» EXERCISE AIM
Reproduce the portion of the article on sodium in instant noodles that starts at the words "Reducing salt intake by" and stops after the words "effect, said Smith.", keeping every word and punctuation mark unchanged.

The highest sodium content per 100g in the product was found in Indonesia and contained 7 584mg/100g.

China had the highest mean sodium content (1 944mg/100g) compared to the lowest mean sodium content in New Zealand (798mg/100g).

People from South Africa and the UK would consume about half their daily allowance of sodium from a single packet of noodles, and people in India and New Zealand would eat almost a third of their daily sodium intake from a packet of noodles, the paper showed.

Vitality’s nutrition strategy head, Candice Smith, said yesterday that consuming a lot of salt increased blood pressure, and was linked to cardiovascular disease and stroke.

Reducing salt intake by 2g a day could reduce cardiovascular events by 20 percent. Reducing salt intake at a population level to the recommended 5g (one teaspoon) a day could help reduce the pressure on the health system and have a large, positive public-health effect, said Smith.

The quest to reduce salt content in processed foods has been a priority on Health Minister Dr Aaron Motsoaledi’s agen-da since March 2013, when he published the amendment to the foodstuff re-gulations in the Government Gazette.

The foods affected included bread, breakfast cereals, margarine and butter, savoury snacks, potato chips and instant noodles. A three-year implementation period was granted to allow manufacturers time to experiment with reformulations.

The maximum total of sodium per 100g for instant noodles as of June is 1 500mg, and by June 2019 it will be 800mg as per the regulations.

Laila Naidoo, the food business executive manager at Nestle, which manufacturers one of the country’s favoured noodles brands, Maggi 2 Minute Noodles – said yesterday: By the end of 2014, Nestle South Africa had reduced the sodium content of its Maggi 2 Minute Noodles to meet the June 2016 legislation – therefore exceeding the stipulated target by the Department of Health.

Since 2009 we have reduced the sodium content in our noodles at an average of 22 percent. We have plans in place to reduce the sodium content of our noodles by a further 30 percent in the next three years.

» RECORDED INFORMATION

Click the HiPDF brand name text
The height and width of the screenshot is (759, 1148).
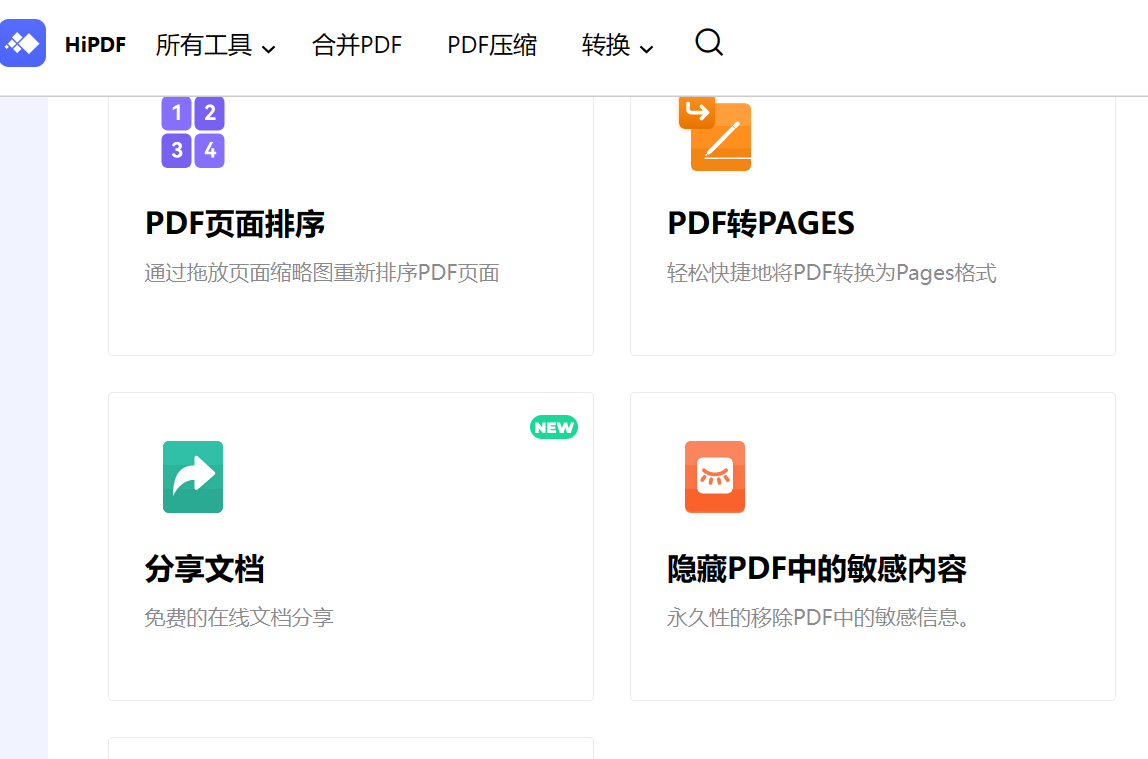pos(95,43)
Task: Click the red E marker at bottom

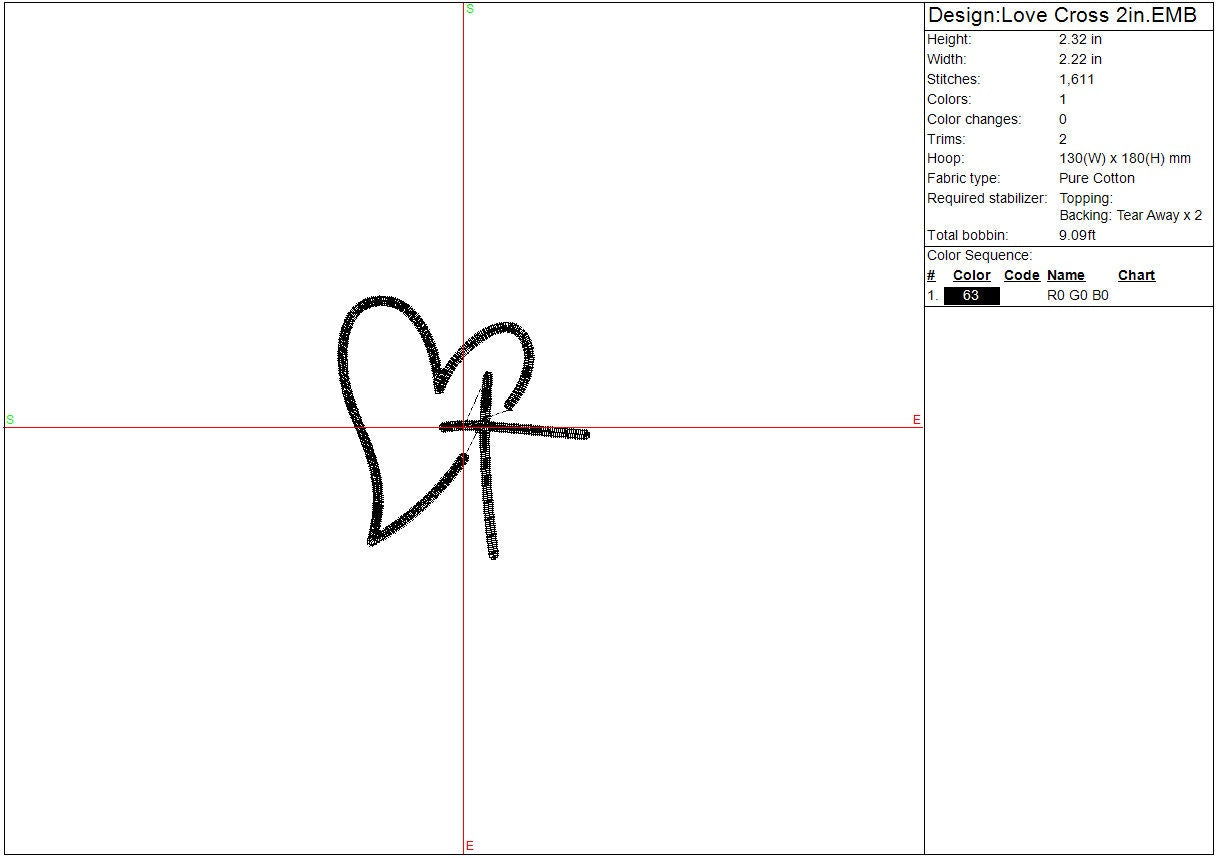Action: 469,847
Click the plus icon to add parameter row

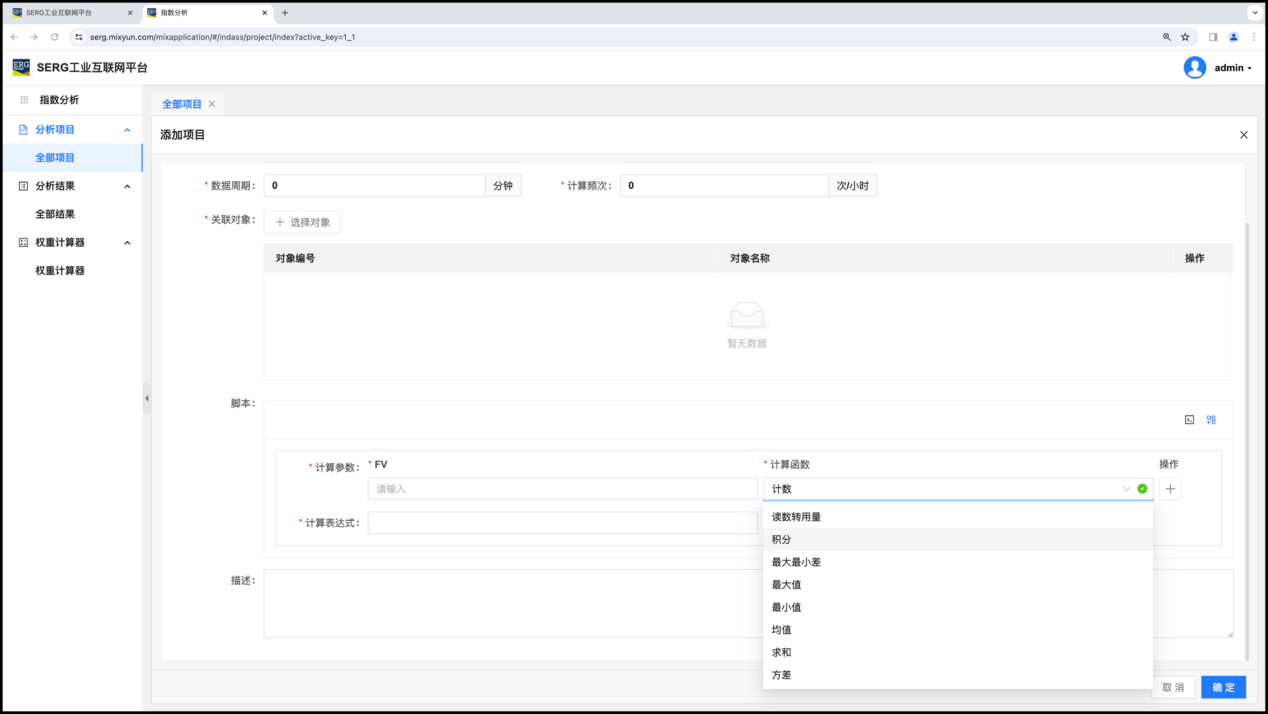pos(1170,489)
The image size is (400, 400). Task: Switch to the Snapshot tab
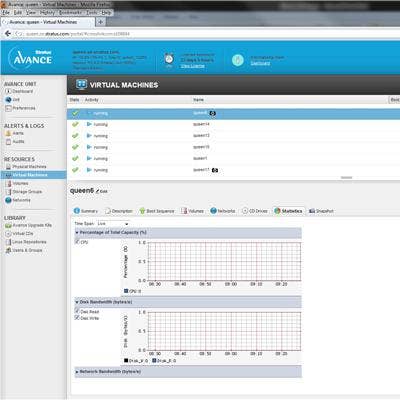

» RESPONSE TO THE TASK
Reducing salt intake by 2g a day could reduce cardiovascular events by 20 percent. Reducing salt intake at a population level to the recommended 5g (one teaspoon) a day could help reduce the pressure on the health system and have a large, positive public-health effect, said Smith.